■ AIM OF THE EXERCISE
For each line of the material below, give that line again word for word.
AVAILABLE DATA: Begin
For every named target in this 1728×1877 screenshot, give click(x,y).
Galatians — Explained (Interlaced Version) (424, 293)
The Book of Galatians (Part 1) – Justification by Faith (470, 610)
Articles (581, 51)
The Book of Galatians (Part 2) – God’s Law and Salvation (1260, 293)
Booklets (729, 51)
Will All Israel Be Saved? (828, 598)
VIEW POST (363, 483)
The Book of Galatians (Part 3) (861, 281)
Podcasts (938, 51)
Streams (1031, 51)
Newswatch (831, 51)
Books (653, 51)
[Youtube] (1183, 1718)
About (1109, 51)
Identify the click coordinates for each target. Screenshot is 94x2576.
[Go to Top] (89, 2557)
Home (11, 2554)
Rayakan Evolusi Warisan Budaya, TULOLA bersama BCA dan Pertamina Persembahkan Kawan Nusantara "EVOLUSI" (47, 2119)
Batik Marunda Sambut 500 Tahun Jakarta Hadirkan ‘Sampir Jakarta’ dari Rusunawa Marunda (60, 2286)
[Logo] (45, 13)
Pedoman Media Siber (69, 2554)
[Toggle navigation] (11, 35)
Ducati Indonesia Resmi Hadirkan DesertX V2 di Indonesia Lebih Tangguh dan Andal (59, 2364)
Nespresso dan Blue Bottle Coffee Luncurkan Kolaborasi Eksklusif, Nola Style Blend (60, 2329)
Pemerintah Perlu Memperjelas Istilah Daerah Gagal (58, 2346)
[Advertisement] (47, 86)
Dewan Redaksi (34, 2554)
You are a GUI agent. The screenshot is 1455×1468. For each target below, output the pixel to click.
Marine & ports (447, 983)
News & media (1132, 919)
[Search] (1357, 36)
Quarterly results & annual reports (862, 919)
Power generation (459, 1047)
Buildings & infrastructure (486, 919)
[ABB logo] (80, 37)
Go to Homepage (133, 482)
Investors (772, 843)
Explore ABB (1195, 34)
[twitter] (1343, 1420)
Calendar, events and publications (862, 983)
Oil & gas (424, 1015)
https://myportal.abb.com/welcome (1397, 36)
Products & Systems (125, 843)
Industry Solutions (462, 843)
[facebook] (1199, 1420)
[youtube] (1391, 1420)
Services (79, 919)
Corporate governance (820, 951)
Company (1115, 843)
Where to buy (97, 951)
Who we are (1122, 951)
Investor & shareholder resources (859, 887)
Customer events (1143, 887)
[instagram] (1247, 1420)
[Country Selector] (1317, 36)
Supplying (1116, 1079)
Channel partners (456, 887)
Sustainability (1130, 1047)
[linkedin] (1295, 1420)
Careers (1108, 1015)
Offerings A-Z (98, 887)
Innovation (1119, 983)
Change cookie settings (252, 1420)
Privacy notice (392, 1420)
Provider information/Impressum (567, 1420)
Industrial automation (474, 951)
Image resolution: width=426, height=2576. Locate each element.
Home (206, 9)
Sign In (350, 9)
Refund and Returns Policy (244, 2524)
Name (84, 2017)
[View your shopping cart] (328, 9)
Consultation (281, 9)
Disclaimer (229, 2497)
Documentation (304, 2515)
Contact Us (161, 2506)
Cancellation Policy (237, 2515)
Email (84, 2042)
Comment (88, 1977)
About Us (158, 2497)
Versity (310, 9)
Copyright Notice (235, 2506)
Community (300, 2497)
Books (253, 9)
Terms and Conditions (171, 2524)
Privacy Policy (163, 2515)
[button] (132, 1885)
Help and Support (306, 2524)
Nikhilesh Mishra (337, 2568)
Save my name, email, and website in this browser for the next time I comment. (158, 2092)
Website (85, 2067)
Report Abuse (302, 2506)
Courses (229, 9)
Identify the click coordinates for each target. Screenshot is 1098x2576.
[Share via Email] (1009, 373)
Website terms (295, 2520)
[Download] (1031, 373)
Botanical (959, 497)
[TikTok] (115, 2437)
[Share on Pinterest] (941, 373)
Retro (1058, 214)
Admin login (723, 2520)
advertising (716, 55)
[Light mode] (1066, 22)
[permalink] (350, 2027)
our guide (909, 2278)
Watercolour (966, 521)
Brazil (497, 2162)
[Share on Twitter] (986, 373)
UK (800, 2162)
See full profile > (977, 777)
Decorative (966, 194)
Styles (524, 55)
AVAILABLE DATA: End
■ RESULT FOR THIS EXERCISE
For every named target in this 1728×1877 screenshot, give click(x,y).
Galatians — Explained (Interlaced Version) (424, 293)
The Book of Galatians (Part 1) – Justification by Faith (470, 610)
Articles (581, 51)
The Book of Galatians (Part 2) – God’s Law and Salvation (1260, 293)
Booklets (729, 51)
Will All Israel Be Saved? (828, 598)
VIEW POST (363, 483)
The Book of Galatians (Part 3) (861, 281)
Podcasts (938, 51)
Streams (1031, 51)
Newswatch (831, 51)
Books (653, 51)
[Youtube] (1183, 1718)
About (1109, 51)
Identify the click coordinates for each target. Screenshot is 94x2576.
[Go to Top] (89, 2557)
Home (11, 2554)
Rayakan Evolusi Warisan Budaya, TULOLA bersama BCA dan Pertamina Persembahkan Kawan Nusantara "EVOLUSI" (47, 2119)
Batik Marunda Sambut 500 Tahun Jakarta Hadirkan ‘Sampir Jakarta’ dari Rusunawa Marunda (60, 2286)
[Logo] (45, 13)
Pedoman Media Siber (69, 2554)
[Toggle navigation] (11, 35)
Ducati Indonesia Resmi Hadirkan DesertX V2 di Indonesia Lebih Tangguh dan Andal (59, 2364)
Nespresso dan Blue Bottle Coffee Luncurkan Kolaborasi Eksklusif, Nola Style Blend (60, 2329)
Pemerintah Perlu Memperjelas Istilah Daerah Gagal (58, 2346)
[Advertisement] (47, 86)
Dewan Redaksi (34, 2554)
You are a GUI agent. The screenshot is 1455×1468. For each target below, output the pixel to click.
Marine & ports (447, 983)
News & media (1132, 919)
[Search] (1357, 36)
Quarterly results & annual reports (862, 919)
Power generation (459, 1047)
Buildings & infrastructure (486, 919)
[ABB logo] (80, 37)
Go to Homepage (133, 482)
Investors (772, 843)
Explore ABB (1195, 34)
[twitter] (1343, 1420)
Calendar, events and publications (862, 983)
Oil & gas (424, 1015)
https://myportal.abb.com/welcome (1397, 36)
Products & Systems (125, 843)
Industry Solutions (462, 843)
[facebook] (1199, 1420)
[youtube] (1391, 1420)
Services (79, 919)
Corporate governance (820, 951)
Company (1115, 843)
Where to buy (97, 951)
Who we are (1122, 951)
Investor & shareholder resources (859, 887)
Customer events (1143, 887)
[instagram] (1247, 1420)
[Country Selector] (1317, 36)
Supplying (1116, 1079)
Channel partners (456, 887)
Sustainability (1130, 1047)
[linkedin] (1295, 1420)
Careers (1108, 1015)
Offerings A-Z (98, 887)
Innovation (1119, 983)
Change cookie settings (252, 1420)
Privacy notice (392, 1420)
Provider information/Impressum (567, 1420)
Industrial automation (474, 951)
Image resolution: width=426, height=2576. Locate each element.
Home (206, 9)
Sign In (350, 9)
Refund and Returns Policy (244, 2524)
Name (84, 2017)
[View your shopping cart] (328, 9)
Consultation (281, 9)
Disclaimer (229, 2497)
Documentation (304, 2515)
Contact Us (161, 2506)
Cancellation Policy (237, 2515)
Email (84, 2042)
Comment (88, 1977)
About Us (158, 2497)
Versity (310, 9)
Copyright Notice (235, 2506)
Community (300, 2497)
Books (253, 9)
Terms and Conditions (171, 2524)
Privacy Policy (163, 2515)
[button] (132, 1885)
Help and Support (306, 2524)
Nikhilesh Mishra (337, 2568)
Save my name, email, and website in this browser for the next time I comment. (158, 2092)
Website (85, 2067)
Report Abuse (302, 2506)
Courses (229, 9)
Identify the click coordinates for each target. Screenshot is 1098x2576.
[Share via Email] (1009, 373)
Website terms (295, 2520)
[Download] (1031, 373)
Botanical (959, 497)
[TikTok] (115, 2437)
[Share on Pinterest] (941, 373)
Retro (1058, 214)
Admin login (723, 2520)
advertising (716, 55)
[Light mode] (1066, 22)
[permalink] (350, 2027)
our guide (909, 2278)
Watercolour (966, 521)
Brazil (497, 2162)
[Share on Twitter] (986, 373)
UK (800, 2162)
See full profile > (977, 777)
Decorative (966, 194)
Styles (524, 55)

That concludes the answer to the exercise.